**Übungstext:**
Spanien wird man eher entgegenkommen, Griechenland dagegen nicht. Das ist der Dank dafür, dass der griechische Titan Atlas am westlichsten Punkt der damaligen Welt – vis-à-vis von Spaniens Küste – das Himmelsgewölbe stemmte.

Die Götter sind uneins

Eine große schnelle Lösung müsste her, ein Sprung vorwärts in der europäischen Integration. Die beiden Hauptakteure, Berlin und Paris, wissen, dass angesichts der Dramatik diesmal geklotzt und nicht gekleckert werden muss. Doch an diesem Punkt endet die gemeinsame Vorstellung darüber, wie der große Wurf aussehen soll.

Frankreichs neuer Präsident setzt auf Wachstum und gemeinsame Staatsanleihen, die es den notleidenden EU-Ländern erlauben könnten, der Schuldenfalle zu entkommen. Die französische Forcierung einer gemeinsamen EU-Finanzpolitik leidet freilich unter dem Widerspruch, dass Paris nicht bereit ist, Souveränität an Europa abzugeben. Die Forderung nach einer verstärkten politischen Integration Europas hält Hubert Védrine, ehemaliger Außenminister Frankreichs und Parteifreund des neuen sozialistischen Staatspräsidenten François Hollande, im Gespräch mit profil für einen Ausfluss „bundesstaatlicher Utopie, die von den Völkern abgelehnt wird“. An der Seine will man intergouvernementales Handeln und nicht gemeinsame europäische Institutionen.

Mit der französischen Forderung, man möge von der Sparpolitik zu einem Wachstumskurs übergehen, könnte sich die deutsche Bundeskanzlerin Angela Merkel vielleicht noch anfreunden. Aber für sie ist klar: Eurobonds zur Finanzierung der Staatsschulden dürfen ohne stärkere politische Einigung und Demokratisierung Europas nicht kommen. Warum sollten die Deutschen für Schulden anderer Staaten haften, wenn sie nicht über deren Haushalte und deren Wirtschaftspolitik im Rahmen europäischer Gremien mitbestimmen können?

Und US-Präsident Barack Obama, der im Fall eines Absturzes der Weltwirtschaft um seine Wiederwahl bangen muss, drängt die Europäer dazu, endlich gemeinsam und gezielt den Krisengefahren zu begegnen. Aber auch in seinem Fall bleibt die Liebe zur großen Lösung eine platonische: „Wer glaubt, dass Obama einen Marshallplan für Europa auf den Weg bringt, täuscht sich. Diese Zeiten sind vorbei“, sagt der Risikoexperte Ian Bremmer im profil-Interview (siehe Seite 75).
Für Griechenland wird ohnehin jeder große Wurf – falls es überhaupt einen geben wird – zu spät kommen.

**Aufgeführte Einträge:**
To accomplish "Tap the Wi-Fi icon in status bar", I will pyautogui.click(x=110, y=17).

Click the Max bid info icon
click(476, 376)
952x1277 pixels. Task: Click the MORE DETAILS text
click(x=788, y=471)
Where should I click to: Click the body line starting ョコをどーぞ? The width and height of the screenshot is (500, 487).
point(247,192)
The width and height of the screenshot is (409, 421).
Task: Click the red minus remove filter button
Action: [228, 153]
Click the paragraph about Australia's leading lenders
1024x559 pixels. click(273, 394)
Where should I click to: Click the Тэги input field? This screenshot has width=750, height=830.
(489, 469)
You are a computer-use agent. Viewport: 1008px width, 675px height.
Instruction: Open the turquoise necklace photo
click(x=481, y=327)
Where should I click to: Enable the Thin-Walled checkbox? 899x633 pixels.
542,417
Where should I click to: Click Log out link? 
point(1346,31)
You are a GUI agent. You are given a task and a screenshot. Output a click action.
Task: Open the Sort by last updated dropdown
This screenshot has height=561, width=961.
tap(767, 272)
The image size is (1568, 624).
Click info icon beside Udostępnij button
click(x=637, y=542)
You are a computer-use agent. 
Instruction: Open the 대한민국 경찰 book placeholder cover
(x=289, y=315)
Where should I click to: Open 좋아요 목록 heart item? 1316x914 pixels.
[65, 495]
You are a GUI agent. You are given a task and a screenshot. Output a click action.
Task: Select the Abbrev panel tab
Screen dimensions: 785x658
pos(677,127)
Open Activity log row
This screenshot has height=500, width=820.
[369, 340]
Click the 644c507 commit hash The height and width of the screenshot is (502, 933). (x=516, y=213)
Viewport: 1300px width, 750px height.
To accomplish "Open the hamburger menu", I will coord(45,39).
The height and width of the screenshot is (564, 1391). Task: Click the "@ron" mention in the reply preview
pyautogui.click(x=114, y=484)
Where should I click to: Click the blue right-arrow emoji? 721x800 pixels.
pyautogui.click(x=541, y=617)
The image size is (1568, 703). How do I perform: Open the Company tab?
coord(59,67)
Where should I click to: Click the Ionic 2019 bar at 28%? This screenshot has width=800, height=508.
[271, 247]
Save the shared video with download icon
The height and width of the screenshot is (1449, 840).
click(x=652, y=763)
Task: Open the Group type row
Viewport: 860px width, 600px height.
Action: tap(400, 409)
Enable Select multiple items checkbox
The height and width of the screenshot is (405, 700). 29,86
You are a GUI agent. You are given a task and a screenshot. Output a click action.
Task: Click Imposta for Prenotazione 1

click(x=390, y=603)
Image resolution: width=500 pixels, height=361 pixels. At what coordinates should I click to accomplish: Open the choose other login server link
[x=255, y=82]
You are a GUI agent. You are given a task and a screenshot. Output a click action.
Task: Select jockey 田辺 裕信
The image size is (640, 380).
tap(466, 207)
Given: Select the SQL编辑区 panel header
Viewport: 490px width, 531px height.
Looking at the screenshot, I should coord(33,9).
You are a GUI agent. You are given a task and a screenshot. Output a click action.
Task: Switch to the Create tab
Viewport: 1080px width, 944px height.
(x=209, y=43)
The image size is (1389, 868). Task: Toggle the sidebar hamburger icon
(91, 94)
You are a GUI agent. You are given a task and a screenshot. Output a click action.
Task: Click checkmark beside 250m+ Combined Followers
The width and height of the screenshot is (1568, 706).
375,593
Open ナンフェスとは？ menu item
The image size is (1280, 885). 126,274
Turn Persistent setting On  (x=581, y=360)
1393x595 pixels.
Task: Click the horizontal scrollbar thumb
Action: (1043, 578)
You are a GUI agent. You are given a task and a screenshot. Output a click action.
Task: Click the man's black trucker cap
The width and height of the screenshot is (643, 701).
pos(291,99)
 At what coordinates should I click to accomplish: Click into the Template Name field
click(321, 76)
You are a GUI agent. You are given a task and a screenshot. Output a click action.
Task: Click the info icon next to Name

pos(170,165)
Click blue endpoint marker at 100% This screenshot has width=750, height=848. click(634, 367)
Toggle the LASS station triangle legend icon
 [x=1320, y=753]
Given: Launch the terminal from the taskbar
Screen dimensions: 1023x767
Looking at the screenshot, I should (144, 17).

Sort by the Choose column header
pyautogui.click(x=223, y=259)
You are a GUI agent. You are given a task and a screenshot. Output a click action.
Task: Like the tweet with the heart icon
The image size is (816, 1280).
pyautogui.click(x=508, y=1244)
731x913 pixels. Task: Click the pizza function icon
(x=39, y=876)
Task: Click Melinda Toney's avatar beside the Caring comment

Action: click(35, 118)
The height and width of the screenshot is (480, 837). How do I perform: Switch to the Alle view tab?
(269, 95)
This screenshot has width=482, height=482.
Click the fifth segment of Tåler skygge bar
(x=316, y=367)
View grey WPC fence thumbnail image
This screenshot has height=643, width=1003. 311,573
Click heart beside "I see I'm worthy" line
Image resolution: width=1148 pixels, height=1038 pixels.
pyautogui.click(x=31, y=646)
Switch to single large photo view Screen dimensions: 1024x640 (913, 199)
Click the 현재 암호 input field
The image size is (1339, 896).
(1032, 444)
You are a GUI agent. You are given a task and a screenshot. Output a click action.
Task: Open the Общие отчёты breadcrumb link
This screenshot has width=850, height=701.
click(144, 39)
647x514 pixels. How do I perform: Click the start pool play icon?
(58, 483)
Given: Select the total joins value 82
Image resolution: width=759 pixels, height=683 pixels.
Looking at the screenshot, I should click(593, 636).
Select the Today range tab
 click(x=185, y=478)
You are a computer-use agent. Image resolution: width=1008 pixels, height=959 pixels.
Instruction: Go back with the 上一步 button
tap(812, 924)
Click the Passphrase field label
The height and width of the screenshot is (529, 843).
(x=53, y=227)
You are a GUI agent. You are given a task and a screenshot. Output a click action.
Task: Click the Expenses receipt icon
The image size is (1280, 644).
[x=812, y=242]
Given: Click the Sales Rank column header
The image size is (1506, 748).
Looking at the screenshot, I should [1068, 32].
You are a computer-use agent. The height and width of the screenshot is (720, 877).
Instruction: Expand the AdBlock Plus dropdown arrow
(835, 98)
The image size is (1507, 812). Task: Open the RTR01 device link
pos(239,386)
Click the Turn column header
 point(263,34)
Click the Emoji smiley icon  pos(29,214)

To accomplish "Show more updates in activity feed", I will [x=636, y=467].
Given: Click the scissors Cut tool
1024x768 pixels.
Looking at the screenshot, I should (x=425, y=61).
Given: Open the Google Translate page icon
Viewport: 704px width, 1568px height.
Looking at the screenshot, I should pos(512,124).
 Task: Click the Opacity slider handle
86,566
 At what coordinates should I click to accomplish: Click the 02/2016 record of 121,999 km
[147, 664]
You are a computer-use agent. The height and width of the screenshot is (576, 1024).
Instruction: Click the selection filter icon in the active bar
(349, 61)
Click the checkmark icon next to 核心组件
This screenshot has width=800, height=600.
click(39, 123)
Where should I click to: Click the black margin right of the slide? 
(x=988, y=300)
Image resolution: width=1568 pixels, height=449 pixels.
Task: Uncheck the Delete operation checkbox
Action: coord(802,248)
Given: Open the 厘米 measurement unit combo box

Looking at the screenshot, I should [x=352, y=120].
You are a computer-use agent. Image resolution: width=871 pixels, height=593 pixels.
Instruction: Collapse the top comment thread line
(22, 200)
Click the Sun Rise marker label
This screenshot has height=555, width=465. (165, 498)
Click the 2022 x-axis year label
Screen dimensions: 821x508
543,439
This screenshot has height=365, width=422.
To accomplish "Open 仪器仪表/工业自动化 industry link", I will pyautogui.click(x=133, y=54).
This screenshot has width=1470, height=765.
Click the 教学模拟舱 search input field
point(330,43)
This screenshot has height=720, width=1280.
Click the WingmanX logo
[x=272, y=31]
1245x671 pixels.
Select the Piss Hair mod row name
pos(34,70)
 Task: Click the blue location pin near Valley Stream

**Erforderliche Schritte:**
(a) Führe alle Personen auf, die im Übungstext mit Vor- und Nachnamen genannt werden.
(b) Welche Voraussetzung muss laut Übungstext für Angela Merkel erfüllt sein, damit Eurobonds zur Finanzierung der Staatsschulden kommen dürfen?
Die Datensätze stammen aus einer anderen Quelle als der Übungstext.

**Antworten je Aufgabe:**
(a) Hubert Védrine, François Hollande, Angela Merkel, Barack Obama, Ian Bremmer

(b) Eine stärkere politische Einigung und Demokratisierung Europas.